Human-in-the-loop: deliver predictions as decision support, not autonomous decisions — clinicians should review flagged cases.

Pilot / prospective validation: test model in real workflow before full rollout (A/B test or prospective cohort) to measure clinical impact and false alarm rates.

Monitoring: track model performance over time (drift detection), track input feature distributions and label distribution shifts, trigger retraining when performance drops.

Logging & auditability: store predictions, inputs, clinician overrides, and outcomes for post-hoc analysis and regulatory compliance.

Privacy & compliance: ensure EHR/HIPAA-compliant storage and processing; follow local regulations.

Explainability & acceptance: produce short human-friendly explanations with each prediction; involve clinicians in threshold setting.

7) Business value (what this model can deliver)

Early detection / triage: prioritize patients for further testing or early intervention → could reduce morbidity and downstream costs.

Resource optimization: route scarce diagnostic tests and specialist time to the most likely-positive patients.

Cost savings: reduce unnecessary tests or admissions if the model reduces false positives when properly tuned.

Operational efficiency: faster screening, reduced clinician workload on low-risk patients.

Measurable outcomes: improved time-to-diagnosis, reduced hospitalization rates, improved patient outcomes — measurable via an impact study or pilot.
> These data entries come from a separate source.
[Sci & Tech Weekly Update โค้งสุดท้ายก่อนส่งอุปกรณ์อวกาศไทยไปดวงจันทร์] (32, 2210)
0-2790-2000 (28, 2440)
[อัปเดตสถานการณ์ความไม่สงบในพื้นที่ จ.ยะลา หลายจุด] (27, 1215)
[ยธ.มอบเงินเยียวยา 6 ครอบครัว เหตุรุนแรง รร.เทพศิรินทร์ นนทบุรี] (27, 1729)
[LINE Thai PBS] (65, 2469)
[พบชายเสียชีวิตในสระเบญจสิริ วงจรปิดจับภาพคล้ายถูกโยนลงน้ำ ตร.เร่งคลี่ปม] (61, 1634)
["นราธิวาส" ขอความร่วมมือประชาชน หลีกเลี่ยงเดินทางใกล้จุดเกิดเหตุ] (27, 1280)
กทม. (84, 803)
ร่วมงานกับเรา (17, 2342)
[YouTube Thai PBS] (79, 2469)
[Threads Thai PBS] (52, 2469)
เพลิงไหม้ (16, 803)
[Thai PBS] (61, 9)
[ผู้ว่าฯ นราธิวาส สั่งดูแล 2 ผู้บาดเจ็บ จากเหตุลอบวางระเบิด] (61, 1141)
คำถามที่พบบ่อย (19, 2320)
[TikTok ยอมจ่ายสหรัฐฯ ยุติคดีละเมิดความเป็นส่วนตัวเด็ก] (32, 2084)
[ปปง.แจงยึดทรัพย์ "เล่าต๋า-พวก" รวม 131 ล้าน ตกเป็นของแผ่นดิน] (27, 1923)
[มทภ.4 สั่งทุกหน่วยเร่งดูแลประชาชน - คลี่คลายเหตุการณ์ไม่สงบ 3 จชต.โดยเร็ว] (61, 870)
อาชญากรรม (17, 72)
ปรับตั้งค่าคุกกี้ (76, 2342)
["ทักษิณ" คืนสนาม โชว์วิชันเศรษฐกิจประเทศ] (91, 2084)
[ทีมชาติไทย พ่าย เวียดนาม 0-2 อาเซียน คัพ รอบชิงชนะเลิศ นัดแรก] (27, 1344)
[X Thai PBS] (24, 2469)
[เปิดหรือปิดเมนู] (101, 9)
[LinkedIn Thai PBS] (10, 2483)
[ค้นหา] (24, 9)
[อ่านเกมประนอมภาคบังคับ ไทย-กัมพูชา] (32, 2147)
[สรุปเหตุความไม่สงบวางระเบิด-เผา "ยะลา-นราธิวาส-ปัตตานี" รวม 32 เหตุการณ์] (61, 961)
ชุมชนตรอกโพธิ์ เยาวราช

Risks to manage: false negatives (missed disease) can be harmful; false positives cause anxiety and extra costs — choose thresholds and workflows to balance risk according to business/clinical priorities.

Quick practical checklist

EDA: missingness, distributions, class balance.

Build preprocessing ColumnTransformer (impute numeric, impute & encode categorical).

Pipeline → DecisionTreeClassifier(class_weight='balanced', random_state=42).

Tune parameters with GridSearchCV/RandomizedSearchCV and stratified CV; pick metric that matches clinical objective.

Evaluate with confusion matrix, ROC/PR AUC, calibration, and subgroup checks.

Explain results (feature importances, SHAP), pilot in clinic, then deploy with monitoring and retraining plan.